## Assigned task
Of the lines in the data below, write out exactly those from the one holding "Task: Switch range to 7 Days" through the one holding "Task: Open Remote settings", both included.

---------- Records for processing

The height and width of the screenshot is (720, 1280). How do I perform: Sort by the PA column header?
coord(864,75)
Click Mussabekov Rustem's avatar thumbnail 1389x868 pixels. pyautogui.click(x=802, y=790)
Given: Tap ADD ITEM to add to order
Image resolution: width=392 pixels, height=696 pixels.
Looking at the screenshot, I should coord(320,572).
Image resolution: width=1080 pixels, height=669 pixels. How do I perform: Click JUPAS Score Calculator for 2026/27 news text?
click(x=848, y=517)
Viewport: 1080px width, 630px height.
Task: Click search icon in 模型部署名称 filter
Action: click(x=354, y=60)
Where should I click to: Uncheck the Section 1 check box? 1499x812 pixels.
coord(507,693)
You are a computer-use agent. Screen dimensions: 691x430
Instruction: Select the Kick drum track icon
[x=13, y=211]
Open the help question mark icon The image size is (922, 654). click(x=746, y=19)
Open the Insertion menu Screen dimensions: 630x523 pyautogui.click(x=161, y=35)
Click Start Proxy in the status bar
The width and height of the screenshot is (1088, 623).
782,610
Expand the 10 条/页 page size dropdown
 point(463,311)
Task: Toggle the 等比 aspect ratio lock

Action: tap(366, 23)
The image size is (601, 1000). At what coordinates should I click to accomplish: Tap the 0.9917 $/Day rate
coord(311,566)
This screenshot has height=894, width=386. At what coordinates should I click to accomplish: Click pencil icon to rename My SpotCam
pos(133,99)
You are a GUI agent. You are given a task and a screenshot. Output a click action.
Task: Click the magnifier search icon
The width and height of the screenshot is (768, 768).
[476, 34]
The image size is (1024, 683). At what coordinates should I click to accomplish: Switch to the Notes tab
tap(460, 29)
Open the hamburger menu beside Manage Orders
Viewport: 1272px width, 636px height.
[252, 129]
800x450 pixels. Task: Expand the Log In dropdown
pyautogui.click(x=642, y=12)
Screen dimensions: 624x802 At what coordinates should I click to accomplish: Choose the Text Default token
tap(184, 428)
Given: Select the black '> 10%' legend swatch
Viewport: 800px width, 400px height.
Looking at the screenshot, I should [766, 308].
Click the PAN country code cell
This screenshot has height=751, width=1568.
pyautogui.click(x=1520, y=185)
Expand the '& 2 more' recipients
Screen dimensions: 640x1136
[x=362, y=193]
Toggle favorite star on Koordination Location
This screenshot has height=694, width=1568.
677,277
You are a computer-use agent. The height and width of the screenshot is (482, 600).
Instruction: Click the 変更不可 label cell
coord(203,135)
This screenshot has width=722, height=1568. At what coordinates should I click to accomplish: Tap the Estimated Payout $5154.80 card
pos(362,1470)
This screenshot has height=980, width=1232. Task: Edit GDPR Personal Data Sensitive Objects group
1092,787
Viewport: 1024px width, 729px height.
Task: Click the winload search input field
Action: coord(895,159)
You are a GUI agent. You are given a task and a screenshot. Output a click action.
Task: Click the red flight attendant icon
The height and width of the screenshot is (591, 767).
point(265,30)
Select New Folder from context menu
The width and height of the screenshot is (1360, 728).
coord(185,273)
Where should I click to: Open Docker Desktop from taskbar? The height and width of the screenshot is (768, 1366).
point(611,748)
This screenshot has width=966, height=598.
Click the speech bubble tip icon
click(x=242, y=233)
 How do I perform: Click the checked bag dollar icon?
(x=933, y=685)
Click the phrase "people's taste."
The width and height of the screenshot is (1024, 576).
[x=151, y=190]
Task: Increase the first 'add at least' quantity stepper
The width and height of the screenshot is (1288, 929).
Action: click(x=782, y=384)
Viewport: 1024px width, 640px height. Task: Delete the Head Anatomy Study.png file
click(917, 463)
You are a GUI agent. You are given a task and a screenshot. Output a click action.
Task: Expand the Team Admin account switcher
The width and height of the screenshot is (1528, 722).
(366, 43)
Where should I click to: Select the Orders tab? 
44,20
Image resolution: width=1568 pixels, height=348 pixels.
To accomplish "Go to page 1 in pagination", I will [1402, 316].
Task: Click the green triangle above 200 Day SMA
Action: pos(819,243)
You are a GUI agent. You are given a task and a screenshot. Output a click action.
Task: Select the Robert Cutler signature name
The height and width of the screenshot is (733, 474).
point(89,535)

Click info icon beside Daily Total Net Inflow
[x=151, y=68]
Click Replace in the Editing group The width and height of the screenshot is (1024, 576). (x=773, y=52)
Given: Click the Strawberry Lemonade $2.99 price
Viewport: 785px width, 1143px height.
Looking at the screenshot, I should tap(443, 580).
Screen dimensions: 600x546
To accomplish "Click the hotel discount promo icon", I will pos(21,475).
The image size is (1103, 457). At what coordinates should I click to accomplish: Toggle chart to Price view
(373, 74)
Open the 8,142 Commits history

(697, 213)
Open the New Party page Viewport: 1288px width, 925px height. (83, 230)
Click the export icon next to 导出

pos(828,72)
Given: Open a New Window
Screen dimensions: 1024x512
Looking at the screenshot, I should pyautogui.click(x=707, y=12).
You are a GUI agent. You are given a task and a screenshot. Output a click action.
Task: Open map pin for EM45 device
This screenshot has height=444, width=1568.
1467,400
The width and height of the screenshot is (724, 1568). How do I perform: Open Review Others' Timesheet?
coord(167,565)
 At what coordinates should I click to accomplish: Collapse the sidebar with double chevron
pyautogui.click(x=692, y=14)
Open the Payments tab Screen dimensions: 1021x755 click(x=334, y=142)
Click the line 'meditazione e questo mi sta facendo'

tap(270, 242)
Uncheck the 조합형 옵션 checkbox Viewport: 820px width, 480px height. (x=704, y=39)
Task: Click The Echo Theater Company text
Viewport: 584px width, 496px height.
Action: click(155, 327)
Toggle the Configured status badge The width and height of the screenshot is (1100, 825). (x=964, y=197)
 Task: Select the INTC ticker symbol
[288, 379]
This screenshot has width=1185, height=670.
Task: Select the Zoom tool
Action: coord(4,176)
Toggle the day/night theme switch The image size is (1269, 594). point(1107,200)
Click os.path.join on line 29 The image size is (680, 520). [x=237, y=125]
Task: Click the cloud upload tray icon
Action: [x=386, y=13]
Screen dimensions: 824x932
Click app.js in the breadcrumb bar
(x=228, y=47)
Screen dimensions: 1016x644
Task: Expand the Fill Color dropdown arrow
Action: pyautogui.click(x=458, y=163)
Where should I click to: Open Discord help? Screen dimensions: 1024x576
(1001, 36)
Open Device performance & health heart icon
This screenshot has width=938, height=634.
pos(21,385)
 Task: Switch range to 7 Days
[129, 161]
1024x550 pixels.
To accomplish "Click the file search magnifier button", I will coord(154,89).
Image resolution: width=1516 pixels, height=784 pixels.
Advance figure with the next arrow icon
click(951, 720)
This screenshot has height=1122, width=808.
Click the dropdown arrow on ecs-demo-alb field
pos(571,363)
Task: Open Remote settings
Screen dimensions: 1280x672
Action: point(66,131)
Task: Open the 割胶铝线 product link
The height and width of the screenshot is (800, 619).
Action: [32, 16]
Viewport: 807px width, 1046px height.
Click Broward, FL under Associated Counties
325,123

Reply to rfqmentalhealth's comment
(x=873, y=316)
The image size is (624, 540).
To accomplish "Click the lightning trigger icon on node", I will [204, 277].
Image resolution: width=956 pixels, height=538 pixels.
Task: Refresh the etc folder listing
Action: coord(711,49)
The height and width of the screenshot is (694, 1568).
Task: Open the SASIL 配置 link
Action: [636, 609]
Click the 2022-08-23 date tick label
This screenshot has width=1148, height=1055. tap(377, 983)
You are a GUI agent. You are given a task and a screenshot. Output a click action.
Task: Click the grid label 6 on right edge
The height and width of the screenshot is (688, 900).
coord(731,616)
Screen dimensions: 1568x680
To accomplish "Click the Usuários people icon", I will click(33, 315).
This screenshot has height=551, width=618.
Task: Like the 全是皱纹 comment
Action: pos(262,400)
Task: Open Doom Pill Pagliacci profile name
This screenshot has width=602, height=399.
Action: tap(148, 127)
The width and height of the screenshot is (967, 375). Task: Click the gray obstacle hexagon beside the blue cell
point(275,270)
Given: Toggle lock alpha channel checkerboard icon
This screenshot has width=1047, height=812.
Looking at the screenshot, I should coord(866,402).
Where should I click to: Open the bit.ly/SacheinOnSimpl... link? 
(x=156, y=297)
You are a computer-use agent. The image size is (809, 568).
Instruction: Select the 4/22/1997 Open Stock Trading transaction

--------------------

## Solved problem
 Task: Switch range to 7 Days
[129, 161]
1024x550 pixels.
To accomplish "Click the file search magnifier button", I will coord(154,89).
Image resolution: width=1516 pixels, height=784 pixels.
Advance figure with the next arrow icon
click(951, 720)
This screenshot has height=1122, width=808.
Click the dropdown arrow on ecs-demo-alb field
pos(571,363)
Task: Open Remote settings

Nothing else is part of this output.